METHODS: We performed a cross-sectional study involving data from 46 participating practices with 106 physicians collected using self-administered questionnaires and a chart audit of 100 randomly selected charts per practice. The population was health service organizations (HSOs) located in Southern Ontario. We analyzed performance data for 13 preventive maneuvers determined by chart review and used analysis of variance to determine the intraclass correlation coefficient. An index of “up-to-datedness” was computed for each physician and practice as the number of a recommended preventive measures done divided by the number of eligible patients. An index called “inappropriatness” was computed in the same manner for the not-recommended measures. The intraclass correlation coefficients for the 2 key study outcomes (up-to-datedness and inappropriateness) were also calculated and compared.
RESULTS: The mean up-to-datedness score for the practices was 53.5% (95% confidence interval [CI], 51.0%-56.0%), and the mean inappropriateness score was 21.5% (95% CI, 18.1%-24.9%). The intraclass correlation for up-to-datedness was 0.0365 compared with inappropriateness at 0.1790. The intraclass correlation for preventive maneuvers ranged from 0.005 for blood pressure measurement to 0.66 for chest radiographs of smokers, and as a consequence required that the sample size ranged from 20 to 42 physicians per group.
CONCLUSIONS: Randomizing by practice clusters and analyzing at the level of the physician has important implications for sample size requirements. Larger intraclass correlations indicate interdependence among the physicians within a cluster; as a consequence, variability within clusters is reduced and the required sample size increased. The key finding that many potential outcome measures perform differently in terms of the intracluster correlation reinforces the need for researchers to carefully consider the selection of outcome measures and adjust sample sizes accordingly when the unit of analysis and randomization are not the same.
In conducting research with community-based primary care practices it is often not feasible to randomize individual physicians to the treatment conditions. This is due to problems of potential contamination between intervention and control subjects in the same practice setting or because the success of the intervention demands that all physicians in the practice setting adhere to a guideline. As a result, the practice itself is randomized to the conditions.
The randomization of physicians in groups, rather than each individual separately, has important consequences for sample size, interpretation, and analysis.1-3 It is argued that groups of physicians are likely to be heterogeneous,4 giving rise to a component of variation that one must take into account in the analysis and that one can control only by studying many groups of physicians rather than many physicians within each group.4
Randomizing physicians by cluster and then analyzing the data by physician or patient has the potential to introduce possible bias in the results. It has been noted that many studies randomized groups of health professionals (cluster randomization) but analyzed the results by physician, thus resulting in a possible overestimation of the significance of the observed effects (unit of analysis error).5 Divine and colleagues6 observed that 38 out of 54 studies of physicians’ patient care practices had not appropriately accounted for the clustered nature of the study data. Similarly, Simpson and coworkers7 found that only 4 out of 21 primary prevention trials included sample size calculations or discussions of power that allowed for clustering, while 12 out of 21 took clustering into account in the statistical analysis. When the effect size of the intervention is small to moderate, analyzing results by individual without adjusting for the cluster phenomena can lead to false conclusions about the significance of the effectiveness of the intervention. For example, Donner and Klar8 show that for the data of Murray and colleagues9 the P value would be .03 if the effect of clustering were ignored, while it was greater than .1 after adjusting for the effect of clustering.

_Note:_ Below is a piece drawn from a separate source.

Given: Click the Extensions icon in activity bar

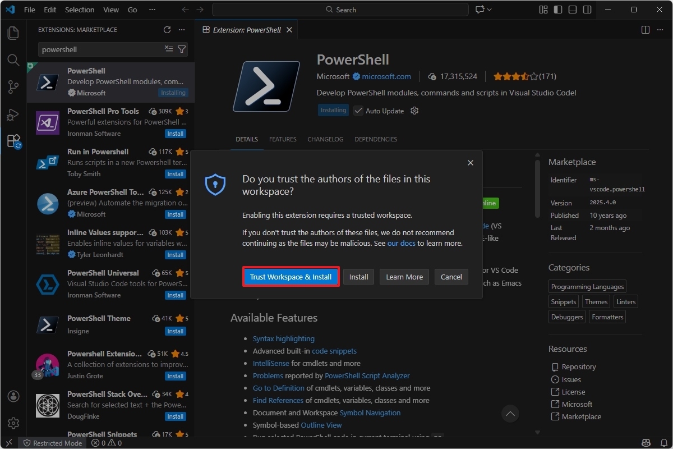Looking at the screenshot, I should (x=13, y=141).
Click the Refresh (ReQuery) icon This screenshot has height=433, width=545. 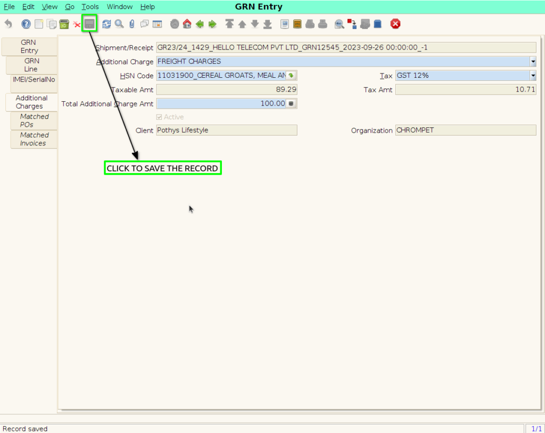pyautogui.click(x=106, y=24)
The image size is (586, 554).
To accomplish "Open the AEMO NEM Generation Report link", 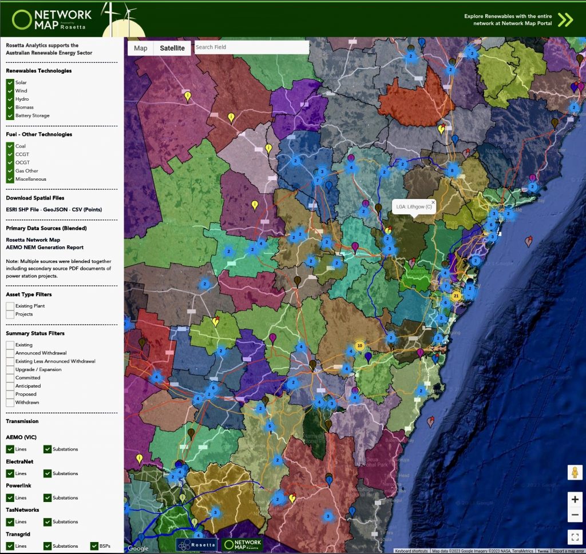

Using baseline data from a successful randomized controlled trial of primary care practices in Southern Ontario, Canada,10 we will explain the intracluster correlation coefficient (ICC) in determining the required sample size of physicians. The ICC is a measure of variation within and between clusters of physicians. It is a measure of the clustering effect or the lack of independence among the physicians that make up the cluster. The smaller the ICC, the more likely the physicians in the cluster behave independently, and analysis at the level of the physician can proceed without significant adjustment to sample size. The higher the ICC, the more closely the measure quantifies class or group rather than the individual physician, and the effective sample size is decreased to the number of classes rather than the number of individuals. Our objective was to provide information on the cluster effect of measuring the performance of various preventive maneuvers between groups of physicians to enable other researchers in the area of primary care prevention to avoid errors.